Dec 022010
 

By TM Bernard

After twelve years in the pharmaceutical industry selling drugs for everything from the ticker to the tooter, and I now have to admonish anyone for being so naïve as to think the following is news: “Ray Moynihan, journalist and lecturer at the University of Newcastle in Australia, discovered that drug industry employees have worked with paid key opinion leaders to help develop the disease entity; they have run surveys to portray it as widespread; and they helped design diagnostic tools to persuade women that their sexual difficulties deserve a medical label and treatment.” (source: ScienceDaily)
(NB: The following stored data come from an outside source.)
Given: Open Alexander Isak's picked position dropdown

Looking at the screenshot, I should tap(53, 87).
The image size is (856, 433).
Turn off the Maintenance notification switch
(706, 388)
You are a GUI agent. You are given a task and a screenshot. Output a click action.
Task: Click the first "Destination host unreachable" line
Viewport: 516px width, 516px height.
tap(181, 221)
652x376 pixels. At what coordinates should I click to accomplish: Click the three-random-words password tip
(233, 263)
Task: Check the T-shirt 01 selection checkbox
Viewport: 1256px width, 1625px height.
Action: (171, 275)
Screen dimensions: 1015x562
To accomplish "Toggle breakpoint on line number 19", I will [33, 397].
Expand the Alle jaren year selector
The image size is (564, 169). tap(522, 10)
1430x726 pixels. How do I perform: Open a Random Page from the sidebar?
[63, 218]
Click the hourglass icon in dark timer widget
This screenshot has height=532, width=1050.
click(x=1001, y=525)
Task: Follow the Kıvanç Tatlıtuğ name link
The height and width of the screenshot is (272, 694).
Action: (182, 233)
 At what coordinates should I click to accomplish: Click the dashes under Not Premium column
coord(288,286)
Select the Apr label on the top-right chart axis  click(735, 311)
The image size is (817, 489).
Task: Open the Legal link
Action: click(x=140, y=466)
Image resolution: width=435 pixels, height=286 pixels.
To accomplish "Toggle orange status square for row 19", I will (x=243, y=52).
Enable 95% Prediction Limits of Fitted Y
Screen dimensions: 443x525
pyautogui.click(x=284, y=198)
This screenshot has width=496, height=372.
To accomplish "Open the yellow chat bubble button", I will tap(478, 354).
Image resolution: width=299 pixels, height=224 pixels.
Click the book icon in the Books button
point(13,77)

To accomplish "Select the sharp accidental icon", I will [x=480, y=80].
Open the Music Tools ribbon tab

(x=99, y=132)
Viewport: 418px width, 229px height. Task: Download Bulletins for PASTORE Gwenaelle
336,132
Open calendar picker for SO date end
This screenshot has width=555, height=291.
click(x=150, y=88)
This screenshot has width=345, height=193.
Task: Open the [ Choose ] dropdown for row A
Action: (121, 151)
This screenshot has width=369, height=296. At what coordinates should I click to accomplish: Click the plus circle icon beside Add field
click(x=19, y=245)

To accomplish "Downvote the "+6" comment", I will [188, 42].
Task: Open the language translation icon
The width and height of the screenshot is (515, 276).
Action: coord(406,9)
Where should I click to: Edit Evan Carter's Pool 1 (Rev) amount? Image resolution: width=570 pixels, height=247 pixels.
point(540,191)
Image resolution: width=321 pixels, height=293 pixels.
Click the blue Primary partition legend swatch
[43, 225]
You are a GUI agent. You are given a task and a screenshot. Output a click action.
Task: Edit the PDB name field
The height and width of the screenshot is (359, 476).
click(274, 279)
Um, that’s the industry’s goals: identify health needs, search for solutions and train physicians in the use of those solutions to assist patients who may need them.

When vitamin-V came out in the late 1990s, I recall seeing men of all ages walking out of docs offices with samples in their hands and libidinous grins on their faces. At the time I was selling a drug known as Voltaren XR. A pain pill akin to the Advil drug class, it was known for being the smallest and easiest to swallow. How did I sometimes and playfully initiate a sales discussion with my clients with well-developed funny bones?

“What do Voltaren and Viagra have in common?” I’d ask. “The answer: size matters.” (My calling started long before I began this column). The point is: men were clamoring for ways to pick up their pecker, and pharma responded with a host of options and staying power.

Female sexuality and sexual health are far more complex, and what turns us on one day may not work the next. That we respond to behavioral, hormonal and emotional cues in ways different at times from men complicates the scenario. We may even feel aroused without clear physiological responses (vaginal dryness, for example), struggle to achieve orgasm, suffer pain upon intercourse, or contend with other diseases that impair sexual function to name a few of the sexual bugaboos that women complain about.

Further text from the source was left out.